Local perturbation of thin film flow

The flow of a thin viscous film over a profiled substrate under the action of an external pressure profile along its free surface, in addition to gravity and capillarity, is considered. Specifically, the linear response of the film flow to localized small pressure perturbations is analyzed. The linear evolution equation of the response analysis is derived from the nonlinear flow equation of the film, which is formulated for the present purpose by reinterpreting the individual terms in the equation of film flow over flat substrates in terms of film thickness or surface curvature. This equation displays an equivalence, within the range of its validity, the lubrication approximation, between a particular, stationary persistent pressure action and the action of a (fixed) substrate topography on the film flow; the equivalence relation is formulated in the paper. The core of the paper is the derivation and analysis of the response of the film to an instantaneous pressure perturbation. For a point source of perturbation this response is the fundamental solution of the linear evolution equation. It is evaluated analytically, exactly or asymptotically, for the two extreme situations of either gravitational or capillary dominance of the flow (i.e. for large and small Bond numbers, respectively), and numerically in the intermediate situations.
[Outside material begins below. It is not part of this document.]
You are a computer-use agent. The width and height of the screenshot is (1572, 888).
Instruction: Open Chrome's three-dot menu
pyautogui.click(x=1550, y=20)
From the response signal to the instantaneous perturbation the film response to a (harmonically) persistent perturbation is then constructed by superposition. For a steadily acting point source this superposition is a 'Green's' function. Its analytic evaluation for gravitational dominance provides, in addition to those of the fundamental solution, useful support of validation and interpretation for numerical signal evaluations. Such evaluations are given for steady persistent excitation. Finally, the signal analysis is discussed in a process-engineering perspective.